■ TASK DIRECTIONS ■
From the entries below, output the line with "Task: Click the pencil edit record icon" and each following line up to and including the line with "You are a computer-use agent. This", exactly as written.

==========

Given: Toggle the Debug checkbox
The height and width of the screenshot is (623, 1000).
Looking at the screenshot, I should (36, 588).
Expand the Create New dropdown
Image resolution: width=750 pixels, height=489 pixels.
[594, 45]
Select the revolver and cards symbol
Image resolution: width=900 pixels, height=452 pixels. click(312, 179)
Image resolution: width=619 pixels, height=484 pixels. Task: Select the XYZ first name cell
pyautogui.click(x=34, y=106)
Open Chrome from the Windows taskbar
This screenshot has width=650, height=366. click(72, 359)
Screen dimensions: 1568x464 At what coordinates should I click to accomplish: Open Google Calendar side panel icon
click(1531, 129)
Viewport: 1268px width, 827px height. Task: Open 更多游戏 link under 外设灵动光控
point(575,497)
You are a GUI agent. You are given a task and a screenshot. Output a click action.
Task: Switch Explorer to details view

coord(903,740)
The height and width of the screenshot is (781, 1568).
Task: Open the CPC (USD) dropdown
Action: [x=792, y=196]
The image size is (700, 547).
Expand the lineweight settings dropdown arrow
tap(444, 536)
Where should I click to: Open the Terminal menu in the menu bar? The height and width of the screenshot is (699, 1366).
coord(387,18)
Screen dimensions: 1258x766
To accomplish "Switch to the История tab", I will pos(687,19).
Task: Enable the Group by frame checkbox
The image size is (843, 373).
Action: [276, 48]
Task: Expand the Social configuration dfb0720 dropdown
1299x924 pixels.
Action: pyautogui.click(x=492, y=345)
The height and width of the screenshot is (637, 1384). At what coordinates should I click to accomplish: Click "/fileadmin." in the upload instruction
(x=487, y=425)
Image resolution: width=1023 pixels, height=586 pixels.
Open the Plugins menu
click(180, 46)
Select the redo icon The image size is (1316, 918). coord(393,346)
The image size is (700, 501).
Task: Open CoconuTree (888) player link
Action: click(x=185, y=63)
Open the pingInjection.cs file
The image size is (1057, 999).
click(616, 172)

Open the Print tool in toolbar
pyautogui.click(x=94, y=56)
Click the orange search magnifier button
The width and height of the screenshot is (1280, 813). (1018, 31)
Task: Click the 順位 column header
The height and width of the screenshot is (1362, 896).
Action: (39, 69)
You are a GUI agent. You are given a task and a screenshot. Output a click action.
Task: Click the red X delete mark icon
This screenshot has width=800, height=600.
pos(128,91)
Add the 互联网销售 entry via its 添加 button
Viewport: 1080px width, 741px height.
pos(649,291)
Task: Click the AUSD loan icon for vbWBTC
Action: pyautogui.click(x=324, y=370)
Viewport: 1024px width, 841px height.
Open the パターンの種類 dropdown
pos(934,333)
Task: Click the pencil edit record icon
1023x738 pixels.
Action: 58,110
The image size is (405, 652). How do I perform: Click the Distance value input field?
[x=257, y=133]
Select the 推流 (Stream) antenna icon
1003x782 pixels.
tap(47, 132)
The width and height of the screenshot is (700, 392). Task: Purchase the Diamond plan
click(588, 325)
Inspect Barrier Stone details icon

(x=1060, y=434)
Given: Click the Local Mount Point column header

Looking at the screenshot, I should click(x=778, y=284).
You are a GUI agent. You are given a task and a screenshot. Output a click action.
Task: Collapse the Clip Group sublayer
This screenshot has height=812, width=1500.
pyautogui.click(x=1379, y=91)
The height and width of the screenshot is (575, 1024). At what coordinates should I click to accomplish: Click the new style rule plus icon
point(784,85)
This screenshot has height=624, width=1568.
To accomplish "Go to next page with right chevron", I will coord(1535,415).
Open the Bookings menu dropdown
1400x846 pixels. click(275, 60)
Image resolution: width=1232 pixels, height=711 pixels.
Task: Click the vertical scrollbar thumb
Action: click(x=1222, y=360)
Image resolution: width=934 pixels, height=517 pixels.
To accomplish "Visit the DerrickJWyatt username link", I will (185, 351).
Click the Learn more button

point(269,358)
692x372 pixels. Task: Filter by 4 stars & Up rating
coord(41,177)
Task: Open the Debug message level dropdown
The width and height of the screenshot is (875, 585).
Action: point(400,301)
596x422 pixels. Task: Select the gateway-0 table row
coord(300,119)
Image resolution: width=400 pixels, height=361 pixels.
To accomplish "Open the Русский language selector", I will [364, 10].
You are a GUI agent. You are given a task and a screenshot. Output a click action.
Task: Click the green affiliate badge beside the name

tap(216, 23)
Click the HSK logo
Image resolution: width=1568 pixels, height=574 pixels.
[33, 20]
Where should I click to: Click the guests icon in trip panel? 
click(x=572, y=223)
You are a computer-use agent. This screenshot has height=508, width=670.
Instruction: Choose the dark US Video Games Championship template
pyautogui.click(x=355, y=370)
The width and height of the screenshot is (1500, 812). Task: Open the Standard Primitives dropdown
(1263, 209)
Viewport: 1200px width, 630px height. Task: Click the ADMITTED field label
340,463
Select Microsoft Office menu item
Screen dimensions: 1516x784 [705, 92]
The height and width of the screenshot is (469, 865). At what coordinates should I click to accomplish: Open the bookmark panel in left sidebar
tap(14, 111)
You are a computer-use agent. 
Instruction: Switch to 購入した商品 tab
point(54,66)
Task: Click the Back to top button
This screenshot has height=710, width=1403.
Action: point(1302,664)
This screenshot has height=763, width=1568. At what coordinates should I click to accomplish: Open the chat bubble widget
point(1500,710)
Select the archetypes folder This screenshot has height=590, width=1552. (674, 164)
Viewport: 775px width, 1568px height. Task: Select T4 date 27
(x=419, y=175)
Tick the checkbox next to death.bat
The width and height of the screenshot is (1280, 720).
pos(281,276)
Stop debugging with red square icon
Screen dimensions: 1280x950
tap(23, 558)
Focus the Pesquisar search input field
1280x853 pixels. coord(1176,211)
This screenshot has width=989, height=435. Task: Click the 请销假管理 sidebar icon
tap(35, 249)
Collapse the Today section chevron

==========

■ PROBLEM SOLUTION ■
Task: Click the pencil edit record icon
1023x738 pixels.
Action: 58,110
The image size is (405, 652). How do I perform: Click the Distance value input field?
[x=257, y=133]
Select the 推流 (Stream) antenna icon
1003x782 pixels.
tap(47, 132)
The width and height of the screenshot is (700, 392). Task: Purchase the Diamond plan
click(588, 325)
Inspect Barrier Stone details icon

(x=1060, y=434)
Given: Click the Local Mount Point column header

Looking at the screenshot, I should click(x=778, y=284).
You are a GUI agent. You are given a task and a screenshot. Output a click action.
Task: Collapse the Clip Group sublayer
This screenshot has height=812, width=1500.
pyautogui.click(x=1379, y=91)
The height and width of the screenshot is (575, 1024). At what coordinates should I click to accomplish: Click the new style rule plus icon
point(784,85)
This screenshot has height=624, width=1568.
To accomplish "Go to next page with right chevron", I will coord(1535,415).
Open the Bookings menu dropdown
1400x846 pixels. click(275, 60)
Image resolution: width=1232 pixels, height=711 pixels.
Task: Click the vertical scrollbar thumb
Action: click(x=1222, y=360)
Image resolution: width=934 pixels, height=517 pixels.
To accomplish "Visit the DerrickJWyatt username link", I will (185, 351).
Click the Learn more button

point(269,358)
692x372 pixels. Task: Filter by 4 stars & Up rating
coord(41,177)
Task: Open the Debug message level dropdown
The width and height of the screenshot is (875, 585).
Action: point(400,301)
596x422 pixels. Task: Select the gateway-0 table row
coord(300,119)
Image resolution: width=400 pixels, height=361 pixels.
To accomplish "Open the Русский language selector", I will [364, 10].
You are a GUI agent. You are given a task and a screenshot. Output a click action.
Task: Click the green affiliate badge beside the name

tap(216, 23)
Click the HSK logo
Image resolution: width=1568 pixels, height=574 pixels.
[33, 20]
Where should I click to: Click the guests icon in trip panel? 
click(x=572, y=223)
You are a computer-use agent. This screenshot has height=508, width=670.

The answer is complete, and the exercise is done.